Minimal sparse array interface
Hi everyone, Several times now, I've needed exactly what is available in scipy.sparse but with an array interface, instead of a matrix interface. Having such an interface would also simplify matters for libraries such as NetworkX and scikit-learn. I am aware of pydata.sparse, but that seems like quite a bit more than is needed here (higher dimensions, optimizations via numba; I'm not clear on the linear algebra status). Would it make sense to add a minimal interface on top of the SciPy sparse matrices that exposes a NumPy array interface? Eventually that could become the default (although it probably implies a larger refactor of the underlying classes). Best regards, Stéfan
Hi Stefan, You're thinking something like a lightweight `csr_array` which is almost identical to the existing csr_matrix, but has a np.array-like multiplication? I think it'd be a nice thing to have! Several things to consider upfront: 1. What's the minimal subset of formats? Would CSR be enough, or some others are needed from the start? 2. Should this live in scipy.sparse or keep it in a separate repo in the scipy org for a while? 3.What about d != 2 ? E.g., does array[0, :] behave as a 1D numpy array. What about array[:, :, None]. Does it broadcast? (This can develop into quite a rabbit hole unless defined very clearly from the start I suspect.) 4. The interaction with scipy.sparse.linalg. Cheers, Evgeni On Thu, Jun 3, 2021 at 8:54 PM Stefan van der Walt <stefanv@berkeley.edu> wrote:
Hi everyone,
Several times now, I've needed exactly what is available in scipy.sparse but with an array interface, instead of a matrix interface. Having such an interface would also simplify matters for libraries such as NetworkX and scikit-learn.

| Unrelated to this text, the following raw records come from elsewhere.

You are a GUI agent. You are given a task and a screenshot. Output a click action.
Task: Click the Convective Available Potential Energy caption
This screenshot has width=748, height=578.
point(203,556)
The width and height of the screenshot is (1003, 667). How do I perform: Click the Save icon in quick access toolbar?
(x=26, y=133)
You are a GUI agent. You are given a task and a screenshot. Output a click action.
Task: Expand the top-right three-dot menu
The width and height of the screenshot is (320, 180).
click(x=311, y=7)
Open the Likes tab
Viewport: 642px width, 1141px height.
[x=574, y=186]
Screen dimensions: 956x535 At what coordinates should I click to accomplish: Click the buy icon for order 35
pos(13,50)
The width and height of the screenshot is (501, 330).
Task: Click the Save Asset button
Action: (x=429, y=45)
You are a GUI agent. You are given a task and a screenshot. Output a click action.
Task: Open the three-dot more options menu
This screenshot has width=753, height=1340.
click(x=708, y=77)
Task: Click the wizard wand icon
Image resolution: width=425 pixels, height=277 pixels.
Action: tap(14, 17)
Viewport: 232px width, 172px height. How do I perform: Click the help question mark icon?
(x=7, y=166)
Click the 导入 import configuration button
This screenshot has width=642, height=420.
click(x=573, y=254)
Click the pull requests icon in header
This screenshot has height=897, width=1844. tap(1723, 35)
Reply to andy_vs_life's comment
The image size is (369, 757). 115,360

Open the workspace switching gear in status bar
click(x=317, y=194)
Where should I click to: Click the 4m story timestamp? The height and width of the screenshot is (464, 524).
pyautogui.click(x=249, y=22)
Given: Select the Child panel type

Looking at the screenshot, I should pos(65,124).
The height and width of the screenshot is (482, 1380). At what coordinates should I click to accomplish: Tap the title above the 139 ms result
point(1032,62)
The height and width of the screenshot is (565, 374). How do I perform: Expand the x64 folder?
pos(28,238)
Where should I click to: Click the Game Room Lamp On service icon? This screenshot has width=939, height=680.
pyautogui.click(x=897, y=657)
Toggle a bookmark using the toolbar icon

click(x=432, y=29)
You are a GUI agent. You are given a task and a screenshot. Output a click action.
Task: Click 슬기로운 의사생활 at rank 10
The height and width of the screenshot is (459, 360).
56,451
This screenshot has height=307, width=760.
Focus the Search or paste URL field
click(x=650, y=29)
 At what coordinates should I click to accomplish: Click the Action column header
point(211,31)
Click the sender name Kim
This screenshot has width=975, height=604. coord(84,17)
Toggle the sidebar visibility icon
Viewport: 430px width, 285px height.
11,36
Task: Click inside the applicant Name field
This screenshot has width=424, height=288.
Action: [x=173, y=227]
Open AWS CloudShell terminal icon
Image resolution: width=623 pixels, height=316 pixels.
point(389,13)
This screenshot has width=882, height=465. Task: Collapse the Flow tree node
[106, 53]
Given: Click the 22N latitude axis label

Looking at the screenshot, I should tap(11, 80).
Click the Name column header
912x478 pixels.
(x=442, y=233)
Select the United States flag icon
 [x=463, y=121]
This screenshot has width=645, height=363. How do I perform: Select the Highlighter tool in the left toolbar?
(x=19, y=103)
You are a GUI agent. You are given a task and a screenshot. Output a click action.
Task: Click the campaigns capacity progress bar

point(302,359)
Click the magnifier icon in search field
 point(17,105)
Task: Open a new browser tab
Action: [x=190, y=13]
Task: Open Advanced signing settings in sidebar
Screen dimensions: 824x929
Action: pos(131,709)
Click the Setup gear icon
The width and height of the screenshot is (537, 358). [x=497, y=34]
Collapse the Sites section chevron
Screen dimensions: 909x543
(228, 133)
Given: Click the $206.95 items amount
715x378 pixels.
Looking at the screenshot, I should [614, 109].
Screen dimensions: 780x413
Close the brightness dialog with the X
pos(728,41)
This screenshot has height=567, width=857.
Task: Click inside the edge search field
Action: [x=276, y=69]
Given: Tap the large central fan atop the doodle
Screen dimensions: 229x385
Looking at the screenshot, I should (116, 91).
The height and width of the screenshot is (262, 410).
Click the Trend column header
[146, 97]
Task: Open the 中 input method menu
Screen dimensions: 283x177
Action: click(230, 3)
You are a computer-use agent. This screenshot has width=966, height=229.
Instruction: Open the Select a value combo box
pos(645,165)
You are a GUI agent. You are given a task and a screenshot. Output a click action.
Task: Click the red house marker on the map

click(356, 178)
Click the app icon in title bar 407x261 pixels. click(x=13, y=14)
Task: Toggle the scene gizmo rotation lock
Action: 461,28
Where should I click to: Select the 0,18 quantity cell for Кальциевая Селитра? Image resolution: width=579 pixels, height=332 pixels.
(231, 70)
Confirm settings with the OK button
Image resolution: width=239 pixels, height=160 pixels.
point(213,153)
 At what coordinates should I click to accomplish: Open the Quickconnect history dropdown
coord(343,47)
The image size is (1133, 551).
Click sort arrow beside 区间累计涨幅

I am aware of pydata.sparse, but that seems like quite a bit more than is needed here (higher dimensions, optimizations via numba; I'm not clear on the linear algebra status).
Would it make sense to add a minimal interface on top of the SciPy sparse matrices that exposes a NumPy array interface? Eventually that could become the default (although it probably implies a larger refactor of the underlying classes).
Best regards, Stéfan _______________________________________________ SciPy-Dev mailing list SciPy-Dev@python.org https://mail.python.org/mailman/listinfo/scipy-dev
Hi Evgeni, On Thu, Jun 3, 2021, at 12:34, Evgeni Burovski wrote:
You're thinking something like a lightweight `csr_array` which is almost identical to the existing csr_matrix, but has a np.array-like multiplication?
Exactly, and that also conforms with indexing expectations.
1. What's the minimal subset of formats? Would CSR be enough, or some others are needed from the start?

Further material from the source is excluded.